J.M. DeMatteis – Author

Mike Cavallaro – Artist, Cover Artist

A Girl, Her Team, and an Infinite Spiral

52 dimensions. 61 Universes. Impossible. Yeah, I know, but that’s the family business in Impossible Incorporated, a new, family-friendly (at least so far), sci-fi comic straight from brains of J.M. DeMatteis and Mike Cavallaro. It’s the tale of a girl, a boy, a missing parent, and “Jiminy Cricket with a hundred doctorates.”

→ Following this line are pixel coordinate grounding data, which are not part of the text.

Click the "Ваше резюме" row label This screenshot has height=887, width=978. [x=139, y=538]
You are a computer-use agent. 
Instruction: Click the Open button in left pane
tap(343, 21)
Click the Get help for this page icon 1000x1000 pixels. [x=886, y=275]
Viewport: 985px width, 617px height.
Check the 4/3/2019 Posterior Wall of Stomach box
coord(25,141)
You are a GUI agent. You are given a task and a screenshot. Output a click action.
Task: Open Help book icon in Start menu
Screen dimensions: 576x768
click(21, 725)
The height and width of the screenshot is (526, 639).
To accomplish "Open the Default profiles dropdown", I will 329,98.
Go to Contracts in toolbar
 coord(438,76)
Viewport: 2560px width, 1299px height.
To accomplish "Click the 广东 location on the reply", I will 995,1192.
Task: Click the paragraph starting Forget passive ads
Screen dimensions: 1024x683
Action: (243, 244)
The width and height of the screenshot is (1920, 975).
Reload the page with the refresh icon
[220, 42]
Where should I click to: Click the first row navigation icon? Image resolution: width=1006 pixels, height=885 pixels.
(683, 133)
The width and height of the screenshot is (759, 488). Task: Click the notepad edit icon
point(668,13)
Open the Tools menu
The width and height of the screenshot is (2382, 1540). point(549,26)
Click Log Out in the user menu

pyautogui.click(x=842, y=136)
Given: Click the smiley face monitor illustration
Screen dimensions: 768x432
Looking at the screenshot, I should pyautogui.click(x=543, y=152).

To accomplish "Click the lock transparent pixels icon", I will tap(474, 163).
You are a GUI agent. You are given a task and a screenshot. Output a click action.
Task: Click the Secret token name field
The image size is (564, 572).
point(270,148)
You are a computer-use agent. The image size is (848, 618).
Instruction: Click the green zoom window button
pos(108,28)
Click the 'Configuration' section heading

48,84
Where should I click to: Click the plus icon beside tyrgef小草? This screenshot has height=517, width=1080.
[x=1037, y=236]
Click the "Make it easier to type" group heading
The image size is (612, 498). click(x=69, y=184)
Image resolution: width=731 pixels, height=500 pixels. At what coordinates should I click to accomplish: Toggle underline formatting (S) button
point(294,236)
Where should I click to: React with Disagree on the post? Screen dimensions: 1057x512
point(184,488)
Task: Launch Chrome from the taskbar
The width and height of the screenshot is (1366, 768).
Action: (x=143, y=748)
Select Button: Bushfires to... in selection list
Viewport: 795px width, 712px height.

Impossible Incorporated #1 introduces us to 17-year-old Number, daughter of super-genius Dr. Goliath Horowitz. We learn that she inherited her father’s company, the titular Impossible Incorporated. Their mission is to explore the cosmos and, by the start of the comic, they’ve mapped out fifty-two dimensions and sixty-one universes. Number and her team, Buddy Genius and Elias Walter, use the Non-Local Express, a vehicle of her father’s creation, to traverse the quantum sea and into the Infinite Spiral that leads to other worlds. This is how they explore new dimensions, parallel universes, and travel through not only space but time itself.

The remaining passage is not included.